▸ Instructions for the task:
Take every line from the material that has the word "date" in it.

▸ Supplied data:
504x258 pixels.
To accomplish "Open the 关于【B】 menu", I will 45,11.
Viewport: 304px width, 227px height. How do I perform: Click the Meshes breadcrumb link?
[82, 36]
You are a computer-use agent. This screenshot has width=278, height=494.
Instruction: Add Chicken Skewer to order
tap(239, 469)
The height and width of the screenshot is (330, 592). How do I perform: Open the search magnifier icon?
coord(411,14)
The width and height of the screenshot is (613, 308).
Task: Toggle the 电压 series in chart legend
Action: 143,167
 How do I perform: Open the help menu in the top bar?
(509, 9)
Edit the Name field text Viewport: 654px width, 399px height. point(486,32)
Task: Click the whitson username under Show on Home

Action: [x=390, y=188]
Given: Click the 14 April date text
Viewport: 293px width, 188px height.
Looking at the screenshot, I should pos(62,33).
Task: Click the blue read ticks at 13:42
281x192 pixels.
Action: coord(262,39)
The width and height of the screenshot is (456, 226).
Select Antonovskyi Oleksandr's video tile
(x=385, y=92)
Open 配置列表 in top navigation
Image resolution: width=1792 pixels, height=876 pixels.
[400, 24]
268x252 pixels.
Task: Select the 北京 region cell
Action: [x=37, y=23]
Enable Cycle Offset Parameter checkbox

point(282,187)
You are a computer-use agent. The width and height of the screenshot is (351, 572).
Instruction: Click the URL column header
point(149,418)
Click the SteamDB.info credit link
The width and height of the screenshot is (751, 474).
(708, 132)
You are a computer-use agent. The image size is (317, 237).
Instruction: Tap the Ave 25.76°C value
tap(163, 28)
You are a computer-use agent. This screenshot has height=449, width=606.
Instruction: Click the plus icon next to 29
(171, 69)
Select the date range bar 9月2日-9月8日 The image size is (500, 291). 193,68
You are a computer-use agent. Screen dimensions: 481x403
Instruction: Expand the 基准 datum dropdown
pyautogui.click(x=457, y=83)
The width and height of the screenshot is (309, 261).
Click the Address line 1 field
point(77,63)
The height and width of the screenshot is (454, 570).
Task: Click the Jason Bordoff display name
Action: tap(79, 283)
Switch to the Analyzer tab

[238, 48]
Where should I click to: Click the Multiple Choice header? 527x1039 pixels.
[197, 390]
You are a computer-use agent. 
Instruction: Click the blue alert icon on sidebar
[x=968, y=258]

▸ Solution:
Given: Click the 14 April date text
Select the date range bar 9月2日-9月8日 The image size is (500, 291). 193,68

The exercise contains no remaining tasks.